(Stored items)
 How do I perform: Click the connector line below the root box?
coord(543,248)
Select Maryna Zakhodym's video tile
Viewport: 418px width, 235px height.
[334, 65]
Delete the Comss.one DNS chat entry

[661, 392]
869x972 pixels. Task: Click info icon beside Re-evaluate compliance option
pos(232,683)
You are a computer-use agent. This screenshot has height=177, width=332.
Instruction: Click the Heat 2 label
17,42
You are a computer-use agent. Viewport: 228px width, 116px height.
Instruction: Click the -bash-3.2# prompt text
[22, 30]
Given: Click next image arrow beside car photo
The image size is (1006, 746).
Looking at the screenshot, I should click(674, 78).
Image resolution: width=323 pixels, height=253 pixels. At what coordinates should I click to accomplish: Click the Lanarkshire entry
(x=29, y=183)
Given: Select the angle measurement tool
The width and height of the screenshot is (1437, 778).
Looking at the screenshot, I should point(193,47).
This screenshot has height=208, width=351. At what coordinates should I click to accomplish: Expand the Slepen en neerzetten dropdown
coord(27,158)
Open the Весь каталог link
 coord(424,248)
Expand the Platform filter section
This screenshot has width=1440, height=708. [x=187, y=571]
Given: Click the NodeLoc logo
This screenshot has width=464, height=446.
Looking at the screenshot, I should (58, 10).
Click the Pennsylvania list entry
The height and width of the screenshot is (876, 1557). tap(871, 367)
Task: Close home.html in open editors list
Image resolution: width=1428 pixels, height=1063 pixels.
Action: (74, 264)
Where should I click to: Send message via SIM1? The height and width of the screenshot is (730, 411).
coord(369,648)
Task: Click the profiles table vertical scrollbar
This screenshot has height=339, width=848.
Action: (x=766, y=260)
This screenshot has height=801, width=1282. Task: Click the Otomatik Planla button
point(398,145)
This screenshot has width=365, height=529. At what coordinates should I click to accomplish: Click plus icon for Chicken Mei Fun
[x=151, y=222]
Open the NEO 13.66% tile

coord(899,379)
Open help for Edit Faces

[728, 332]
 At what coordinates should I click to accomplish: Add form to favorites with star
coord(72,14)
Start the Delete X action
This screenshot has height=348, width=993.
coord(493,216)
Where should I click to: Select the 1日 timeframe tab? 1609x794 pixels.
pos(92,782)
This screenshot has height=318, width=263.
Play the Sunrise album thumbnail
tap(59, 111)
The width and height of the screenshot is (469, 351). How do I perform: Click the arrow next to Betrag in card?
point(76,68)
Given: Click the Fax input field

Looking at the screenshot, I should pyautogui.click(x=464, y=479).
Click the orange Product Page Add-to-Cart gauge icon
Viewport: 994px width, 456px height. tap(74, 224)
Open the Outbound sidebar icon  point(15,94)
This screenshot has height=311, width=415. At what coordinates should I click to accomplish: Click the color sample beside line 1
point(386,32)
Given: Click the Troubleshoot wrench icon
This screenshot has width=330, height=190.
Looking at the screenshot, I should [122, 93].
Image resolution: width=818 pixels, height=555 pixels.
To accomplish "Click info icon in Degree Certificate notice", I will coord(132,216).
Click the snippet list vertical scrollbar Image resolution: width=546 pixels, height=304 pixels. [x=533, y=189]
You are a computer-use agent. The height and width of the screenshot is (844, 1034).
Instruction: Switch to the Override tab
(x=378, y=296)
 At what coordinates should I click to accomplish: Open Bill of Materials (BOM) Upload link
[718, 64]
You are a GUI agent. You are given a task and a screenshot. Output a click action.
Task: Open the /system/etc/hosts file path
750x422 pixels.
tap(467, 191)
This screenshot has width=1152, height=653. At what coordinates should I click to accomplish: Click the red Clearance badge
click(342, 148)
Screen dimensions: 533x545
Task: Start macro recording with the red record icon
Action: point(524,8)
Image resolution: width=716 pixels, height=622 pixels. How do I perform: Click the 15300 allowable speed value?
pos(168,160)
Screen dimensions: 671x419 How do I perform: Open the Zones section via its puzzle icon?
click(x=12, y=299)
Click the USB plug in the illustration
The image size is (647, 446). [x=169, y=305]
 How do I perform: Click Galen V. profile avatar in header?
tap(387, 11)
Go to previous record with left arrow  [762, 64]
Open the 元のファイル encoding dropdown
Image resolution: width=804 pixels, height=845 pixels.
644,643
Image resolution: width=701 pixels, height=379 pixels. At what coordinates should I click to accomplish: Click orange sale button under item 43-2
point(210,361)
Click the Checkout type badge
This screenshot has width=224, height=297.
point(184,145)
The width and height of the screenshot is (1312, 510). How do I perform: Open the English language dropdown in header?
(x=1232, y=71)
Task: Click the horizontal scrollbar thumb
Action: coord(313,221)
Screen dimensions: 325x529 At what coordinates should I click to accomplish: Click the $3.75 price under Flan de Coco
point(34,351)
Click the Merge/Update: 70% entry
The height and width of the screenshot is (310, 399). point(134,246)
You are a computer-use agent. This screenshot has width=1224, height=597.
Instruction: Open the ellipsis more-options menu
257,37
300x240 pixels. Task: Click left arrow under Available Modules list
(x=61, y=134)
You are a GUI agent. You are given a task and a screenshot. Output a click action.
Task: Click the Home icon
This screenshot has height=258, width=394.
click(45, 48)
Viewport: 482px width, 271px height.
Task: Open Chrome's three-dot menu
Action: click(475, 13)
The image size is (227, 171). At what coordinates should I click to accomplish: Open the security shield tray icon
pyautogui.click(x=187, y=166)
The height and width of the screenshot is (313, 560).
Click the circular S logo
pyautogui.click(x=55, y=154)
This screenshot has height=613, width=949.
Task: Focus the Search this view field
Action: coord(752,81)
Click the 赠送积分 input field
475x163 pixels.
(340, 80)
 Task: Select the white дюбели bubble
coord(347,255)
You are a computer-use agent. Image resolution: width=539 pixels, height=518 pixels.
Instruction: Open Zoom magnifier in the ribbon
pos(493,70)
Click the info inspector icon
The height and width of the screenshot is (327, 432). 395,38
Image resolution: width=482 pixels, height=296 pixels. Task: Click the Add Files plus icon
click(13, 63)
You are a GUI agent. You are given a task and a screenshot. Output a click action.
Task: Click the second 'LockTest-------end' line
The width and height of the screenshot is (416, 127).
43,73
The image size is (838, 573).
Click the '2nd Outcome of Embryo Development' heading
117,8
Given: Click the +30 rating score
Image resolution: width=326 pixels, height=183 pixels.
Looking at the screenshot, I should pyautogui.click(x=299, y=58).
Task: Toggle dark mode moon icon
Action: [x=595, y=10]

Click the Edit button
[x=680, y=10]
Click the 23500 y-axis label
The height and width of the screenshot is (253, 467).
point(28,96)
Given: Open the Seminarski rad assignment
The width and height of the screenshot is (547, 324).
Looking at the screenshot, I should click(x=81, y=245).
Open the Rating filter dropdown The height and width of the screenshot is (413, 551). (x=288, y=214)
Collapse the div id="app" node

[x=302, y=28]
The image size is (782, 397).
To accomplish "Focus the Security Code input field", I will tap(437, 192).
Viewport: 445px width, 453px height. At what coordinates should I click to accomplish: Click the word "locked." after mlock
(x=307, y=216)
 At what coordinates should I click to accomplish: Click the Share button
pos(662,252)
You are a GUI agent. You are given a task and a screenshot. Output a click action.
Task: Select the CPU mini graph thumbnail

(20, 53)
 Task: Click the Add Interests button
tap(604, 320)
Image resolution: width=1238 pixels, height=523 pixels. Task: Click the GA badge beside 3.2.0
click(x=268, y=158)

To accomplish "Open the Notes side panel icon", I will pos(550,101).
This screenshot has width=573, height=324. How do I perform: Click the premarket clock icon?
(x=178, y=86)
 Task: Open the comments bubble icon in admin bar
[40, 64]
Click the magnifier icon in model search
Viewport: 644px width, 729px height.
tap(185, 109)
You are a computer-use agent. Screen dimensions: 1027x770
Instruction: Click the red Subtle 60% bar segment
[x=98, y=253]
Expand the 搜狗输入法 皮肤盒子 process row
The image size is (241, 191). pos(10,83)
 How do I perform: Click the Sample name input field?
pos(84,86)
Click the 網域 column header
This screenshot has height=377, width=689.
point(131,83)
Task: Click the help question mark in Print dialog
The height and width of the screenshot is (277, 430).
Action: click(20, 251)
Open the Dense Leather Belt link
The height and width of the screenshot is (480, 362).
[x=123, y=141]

Exercise prompt:
Give back, word for word, only the lines above from the line holding "Task: Click the Add Interests button" to the line holding "You are a computer-use agent. Screen", both included.

Written answer:
 Task: Click the Add Interests button
tap(604, 320)
Image resolution: width=1238 pixels, height=523 pixels. Task: Click the GA badge beside 3.2.0
click(x=268, y=158)

To accomplish "Open the Notes side panel icon", I will pos(550,101).
This screenshot has width=573, height=324. How do I perform: Click the premarket clock icon?
(x=178, y=86)
 Task: Open the comments bubble icon in admin bar
[40, 64]
Click the magnifier icon in model search
Viewport: 644px width, 729px height.
tap(185, 109)
You are a computer-use agent. Screen dimensions: 1027x770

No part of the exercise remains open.